Pleated filter seaming has been around a long time. What continues to change is how the first and last pleats have been held together. From the simple overlap, to the use of a metal clip, to hot melt and now ultrasonic weld seaming, the progression has been good for both the environment and to have a reliable impermeable closed seam.

Each seaming method can have its inherent drawbacks. Simple overlaps although environmentally friendly have a virtual open path to bypass filtration; metal clips have a considerable blow-apart resistance but are not incineratable; hot melts are incineratable but the high-tech polyamide adhesives which withstand oil, gasoline and alcohol are more difficult and problematic to dispense. The champion of the domain is the ultrasonically welded seam.

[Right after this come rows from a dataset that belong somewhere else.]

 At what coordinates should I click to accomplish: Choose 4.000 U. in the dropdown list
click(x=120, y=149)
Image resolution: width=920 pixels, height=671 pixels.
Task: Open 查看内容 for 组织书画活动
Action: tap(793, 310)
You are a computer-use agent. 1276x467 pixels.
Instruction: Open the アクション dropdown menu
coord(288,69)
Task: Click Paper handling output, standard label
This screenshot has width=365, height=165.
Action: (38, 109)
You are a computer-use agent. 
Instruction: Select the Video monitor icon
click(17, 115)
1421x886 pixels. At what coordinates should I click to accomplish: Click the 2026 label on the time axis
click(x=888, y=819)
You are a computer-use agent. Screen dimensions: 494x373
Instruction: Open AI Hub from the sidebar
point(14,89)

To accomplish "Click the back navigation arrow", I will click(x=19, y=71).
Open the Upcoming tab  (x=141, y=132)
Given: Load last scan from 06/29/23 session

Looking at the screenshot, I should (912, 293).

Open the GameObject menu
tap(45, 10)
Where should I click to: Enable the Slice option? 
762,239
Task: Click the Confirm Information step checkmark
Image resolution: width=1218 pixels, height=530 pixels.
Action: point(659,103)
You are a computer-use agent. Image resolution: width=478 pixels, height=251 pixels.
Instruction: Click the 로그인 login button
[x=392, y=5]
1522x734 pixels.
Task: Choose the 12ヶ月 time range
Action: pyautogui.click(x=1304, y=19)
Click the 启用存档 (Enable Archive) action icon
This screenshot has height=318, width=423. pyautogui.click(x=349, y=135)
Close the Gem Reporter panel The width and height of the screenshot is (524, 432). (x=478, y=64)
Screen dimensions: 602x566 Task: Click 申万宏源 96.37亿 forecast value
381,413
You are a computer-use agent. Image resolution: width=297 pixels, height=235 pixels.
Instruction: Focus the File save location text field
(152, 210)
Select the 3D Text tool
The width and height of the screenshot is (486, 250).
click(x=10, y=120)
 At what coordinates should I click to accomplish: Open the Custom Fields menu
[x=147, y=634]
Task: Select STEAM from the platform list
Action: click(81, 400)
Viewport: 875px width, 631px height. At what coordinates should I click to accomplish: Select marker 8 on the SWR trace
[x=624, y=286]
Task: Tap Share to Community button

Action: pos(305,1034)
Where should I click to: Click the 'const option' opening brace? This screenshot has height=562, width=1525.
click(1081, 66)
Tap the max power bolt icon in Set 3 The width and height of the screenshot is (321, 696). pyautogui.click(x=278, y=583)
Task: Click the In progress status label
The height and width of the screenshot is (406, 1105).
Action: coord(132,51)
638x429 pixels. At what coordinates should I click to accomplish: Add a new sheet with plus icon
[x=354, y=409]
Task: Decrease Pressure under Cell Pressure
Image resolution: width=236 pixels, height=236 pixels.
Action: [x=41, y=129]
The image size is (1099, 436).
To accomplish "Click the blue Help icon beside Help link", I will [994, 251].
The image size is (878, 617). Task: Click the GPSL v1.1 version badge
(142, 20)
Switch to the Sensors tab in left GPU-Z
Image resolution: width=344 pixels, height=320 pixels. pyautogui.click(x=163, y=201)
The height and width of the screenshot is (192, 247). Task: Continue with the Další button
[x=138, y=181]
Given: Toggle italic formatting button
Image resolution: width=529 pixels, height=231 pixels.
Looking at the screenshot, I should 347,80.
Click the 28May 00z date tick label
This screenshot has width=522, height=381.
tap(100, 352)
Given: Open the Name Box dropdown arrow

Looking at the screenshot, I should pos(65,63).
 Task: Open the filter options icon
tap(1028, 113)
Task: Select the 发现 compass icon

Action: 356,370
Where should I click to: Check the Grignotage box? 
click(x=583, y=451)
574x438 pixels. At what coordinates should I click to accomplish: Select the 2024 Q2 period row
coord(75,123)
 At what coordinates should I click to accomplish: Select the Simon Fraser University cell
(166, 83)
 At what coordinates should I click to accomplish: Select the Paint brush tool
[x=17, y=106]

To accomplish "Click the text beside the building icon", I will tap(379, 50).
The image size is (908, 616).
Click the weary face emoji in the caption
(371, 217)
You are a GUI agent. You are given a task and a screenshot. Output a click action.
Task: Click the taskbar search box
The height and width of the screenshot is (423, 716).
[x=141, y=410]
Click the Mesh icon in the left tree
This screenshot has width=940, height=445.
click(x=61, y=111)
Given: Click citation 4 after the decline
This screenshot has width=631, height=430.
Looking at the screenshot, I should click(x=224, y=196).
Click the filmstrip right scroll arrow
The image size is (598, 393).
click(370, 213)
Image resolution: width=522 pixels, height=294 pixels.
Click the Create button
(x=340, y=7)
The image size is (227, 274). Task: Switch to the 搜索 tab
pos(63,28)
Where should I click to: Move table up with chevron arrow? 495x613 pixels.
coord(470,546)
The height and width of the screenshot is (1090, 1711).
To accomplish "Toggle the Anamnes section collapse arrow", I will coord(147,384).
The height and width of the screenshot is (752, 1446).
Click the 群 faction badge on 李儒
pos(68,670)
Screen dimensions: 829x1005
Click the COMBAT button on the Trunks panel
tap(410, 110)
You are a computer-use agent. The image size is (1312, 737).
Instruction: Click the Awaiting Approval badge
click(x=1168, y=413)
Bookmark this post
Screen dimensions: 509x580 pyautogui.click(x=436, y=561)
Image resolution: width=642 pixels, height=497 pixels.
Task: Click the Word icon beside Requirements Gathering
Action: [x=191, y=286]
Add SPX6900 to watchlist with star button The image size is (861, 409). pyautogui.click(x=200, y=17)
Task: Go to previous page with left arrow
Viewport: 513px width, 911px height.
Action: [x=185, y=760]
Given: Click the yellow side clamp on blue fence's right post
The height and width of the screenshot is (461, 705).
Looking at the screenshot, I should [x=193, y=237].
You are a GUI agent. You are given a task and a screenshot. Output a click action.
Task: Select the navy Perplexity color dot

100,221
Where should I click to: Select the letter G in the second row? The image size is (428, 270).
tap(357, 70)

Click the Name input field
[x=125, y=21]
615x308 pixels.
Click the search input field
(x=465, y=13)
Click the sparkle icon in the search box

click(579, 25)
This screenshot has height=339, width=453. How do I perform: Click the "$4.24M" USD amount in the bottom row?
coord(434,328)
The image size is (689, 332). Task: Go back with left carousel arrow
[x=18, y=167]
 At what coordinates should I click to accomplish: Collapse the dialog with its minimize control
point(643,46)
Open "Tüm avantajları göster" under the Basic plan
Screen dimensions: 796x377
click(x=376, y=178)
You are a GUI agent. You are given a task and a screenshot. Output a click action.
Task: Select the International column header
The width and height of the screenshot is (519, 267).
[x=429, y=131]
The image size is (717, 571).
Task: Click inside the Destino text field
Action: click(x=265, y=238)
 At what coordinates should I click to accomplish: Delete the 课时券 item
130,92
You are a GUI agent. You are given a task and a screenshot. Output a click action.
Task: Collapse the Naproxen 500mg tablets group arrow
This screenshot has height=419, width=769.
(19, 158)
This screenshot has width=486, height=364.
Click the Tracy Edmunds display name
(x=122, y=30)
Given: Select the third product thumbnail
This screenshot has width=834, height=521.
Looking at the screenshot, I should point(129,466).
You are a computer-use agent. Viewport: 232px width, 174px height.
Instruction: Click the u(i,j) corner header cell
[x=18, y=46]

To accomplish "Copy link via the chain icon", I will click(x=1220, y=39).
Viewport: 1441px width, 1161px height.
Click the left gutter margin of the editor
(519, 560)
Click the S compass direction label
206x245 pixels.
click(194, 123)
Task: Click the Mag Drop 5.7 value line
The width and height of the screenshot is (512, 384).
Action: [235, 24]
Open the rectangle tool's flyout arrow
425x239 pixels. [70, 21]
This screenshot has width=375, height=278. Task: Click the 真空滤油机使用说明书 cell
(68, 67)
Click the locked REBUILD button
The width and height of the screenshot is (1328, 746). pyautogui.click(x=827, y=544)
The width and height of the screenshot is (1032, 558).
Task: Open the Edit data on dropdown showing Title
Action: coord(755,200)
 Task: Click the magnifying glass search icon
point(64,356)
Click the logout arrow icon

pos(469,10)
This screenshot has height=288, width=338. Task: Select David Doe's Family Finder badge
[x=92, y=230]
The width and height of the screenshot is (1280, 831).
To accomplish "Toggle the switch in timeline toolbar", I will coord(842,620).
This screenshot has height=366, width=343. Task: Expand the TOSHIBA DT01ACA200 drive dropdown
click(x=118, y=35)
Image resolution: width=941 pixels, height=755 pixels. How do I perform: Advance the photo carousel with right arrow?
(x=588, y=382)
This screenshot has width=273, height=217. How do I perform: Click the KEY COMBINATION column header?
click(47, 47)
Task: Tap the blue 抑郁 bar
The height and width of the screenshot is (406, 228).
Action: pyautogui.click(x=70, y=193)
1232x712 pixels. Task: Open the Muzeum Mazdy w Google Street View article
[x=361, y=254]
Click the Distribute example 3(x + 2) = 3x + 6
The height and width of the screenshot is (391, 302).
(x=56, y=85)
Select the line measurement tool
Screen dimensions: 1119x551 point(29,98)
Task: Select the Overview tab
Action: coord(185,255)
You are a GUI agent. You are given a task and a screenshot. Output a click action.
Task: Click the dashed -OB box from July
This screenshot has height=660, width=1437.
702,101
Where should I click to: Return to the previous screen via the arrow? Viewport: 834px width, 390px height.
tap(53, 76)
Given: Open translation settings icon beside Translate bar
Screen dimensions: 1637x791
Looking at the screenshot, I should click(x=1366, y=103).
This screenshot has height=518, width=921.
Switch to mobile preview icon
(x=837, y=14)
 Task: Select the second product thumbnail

Ultrasonic welds are environmentally friendly by being completely incineratable, easy to apply and provide a premium end pleat attachment.

Change Can Be Slow
Although all these seaming methods are still used today, the change to the ultrasonically welded seam can be slow due to the steps needed for approvals in the end users specifications. If it is mandated that a metal clip be used, a metal clip is often what continues to be used even when a more environmentally friendly and comprehensive seaming method is available. The end user is often not the driving force behind making changes unless it is tied to a direct financial advantage, and in the case of ultrasonic welding there is a cost per filter monetary advantage too.

Monetary Advantage
With a metal clip there is a constant fluctuating and repeated cost of the purchase of 70-pound coils of metal material that is used in clipping each filter. Hot melt seams require a never ending procurement of 40-pound bulk bags of adhesive and the continued cost of hot melt dispenser maintenance. In contrast, ultrasonic welding of the end pleats can be made without any additional materials if the plastic content of the media being welded is of at least a 65% plastic content. For cellulose medias, ultrasonic weld seams can be made with the introduction of a minuscule amount of synthetic string, sold in 8-pound spools, sandwiched between the end pleats. When the weld is applied the synthetic string flows and creates a contiguous premium seam.

Technical Advantage
Like metal clip seams, ultrasonic weld seams can capsulate numerous multilayers of media; whereas hot melt seams are not suited for multilayer filters due to only the inner layer of the joint being adhered.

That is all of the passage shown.